Earth Space and Atmospheric Sciences 1115
Severe and Unusual Weather
Professor Paul L. Sirvatka
Printable View
In depth study of meteorological phenomena relating to severe thunderstorms, El Nino/Southern Oscillation events, and tropical storms. Topics will include severe weather spotting, weather radar, atmospheric soundings, tornadogenesis, El Nino, tropical meteorology, hurricanes, and an introduction to numerical weather prediction. Basic physical principles, their relation to weather events, and weather's impact on society will also be explored
Math 0481 with a grade of C or better or a qualifying score on the Math Placement Exam or concurrent enrollment in a math course greater than Math 1108. Verification of exam scores or report cards must be presented within three class periods or the student will be withdrawn administratively.

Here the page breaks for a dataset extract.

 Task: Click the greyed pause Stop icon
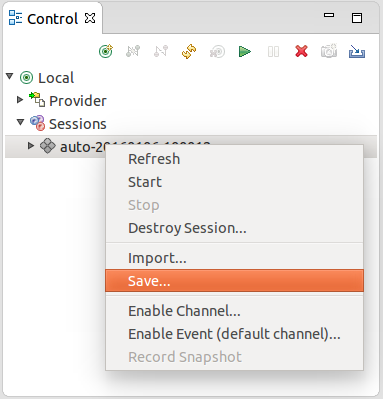(273, 52)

Office: (630) 942-2118 M149B
Lab: (630) 942-2590 M149
E-mail: sirvatka@cdnet.cod.edu; Or use this form
http://weather.cod.edu/student.html
MWF 8:30-10:00, TuTh 8:30 - 9:30, MWTh 3:30-4:30, W 9:00 - 9:30 I will also be available at other times. Please try to set up an appointment if you wish to see me at any time. Please feel free to contact me with questions using email as well.
Severe and Hazardous Weather, Rauber, Walsh and Charlevoix, Second Edition.

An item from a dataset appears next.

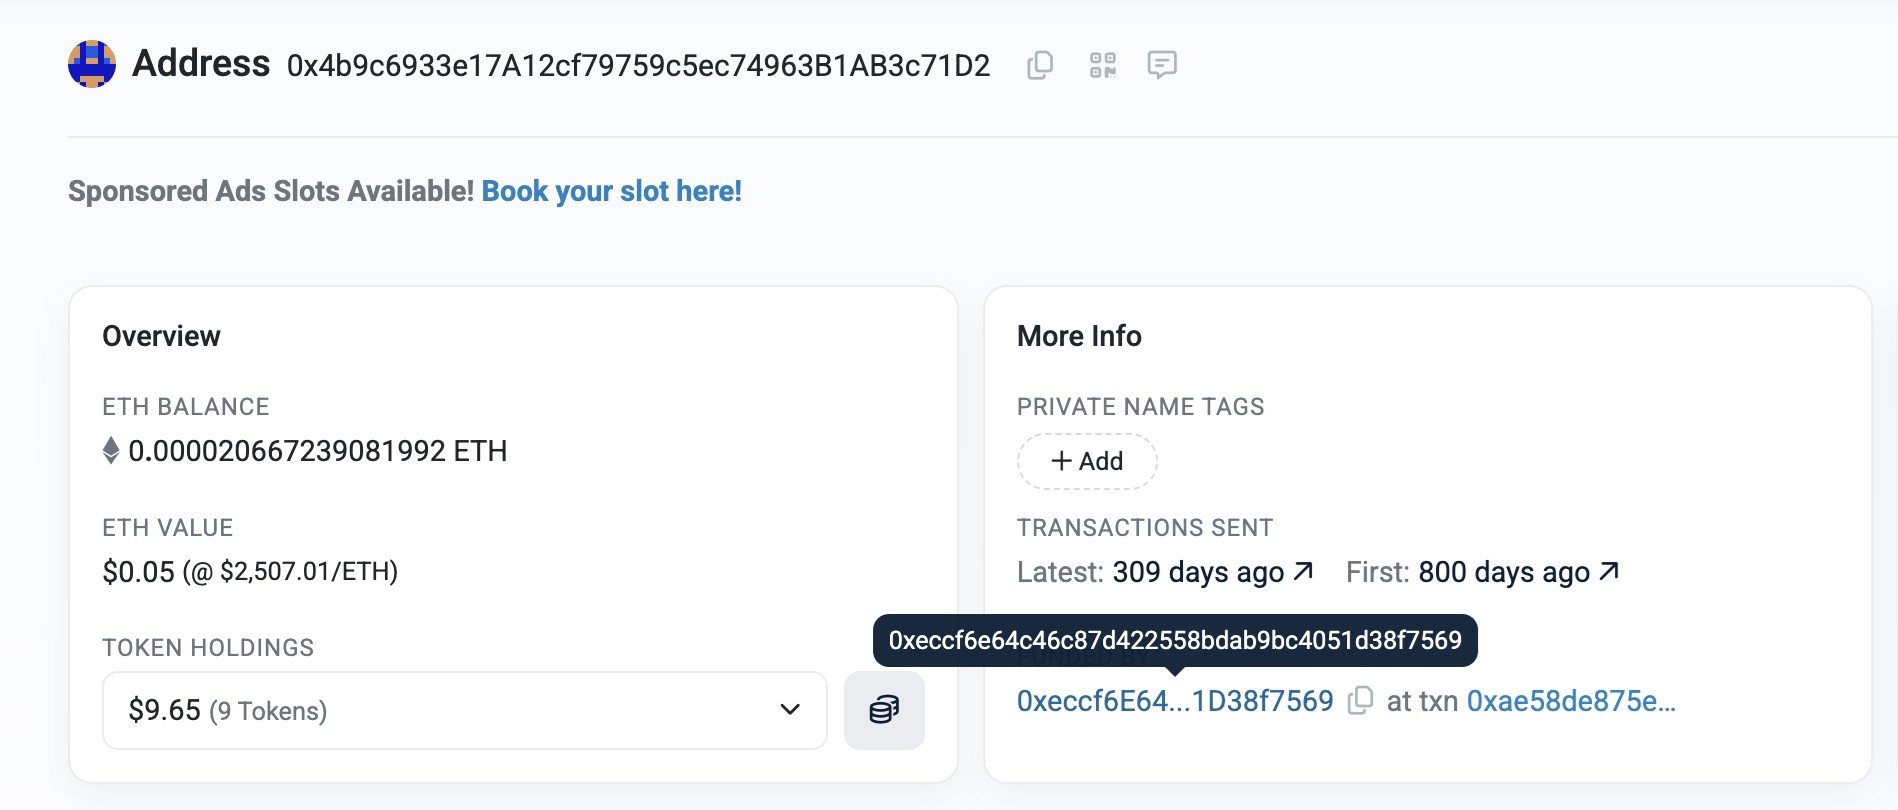Image resolution: width=1898 pixels, height=810 pixels.
Task: Click the chevron in the token holdings box
Action: coord(790,710)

#2 pencils for tests and good colored pencils (at least red, blue, yellow and green) are required daily. Calculators may be used during class and you are encouraged to bring one with the sine (sin) function on it. A three-ring notebook is also required to assist in maintaining sufficient organization.
Attendance is extremely important. Much of the material is covered only in class. It is expected that you will attend all classes. Contact the instructor as soon as possible in the event of an unavoidable absence. Labs and quizzes cannot be made up. Only in exceptional circumstances can tests be given at a time other than the announced date. Exceptions must be pre-arranged. A missed test is a zero.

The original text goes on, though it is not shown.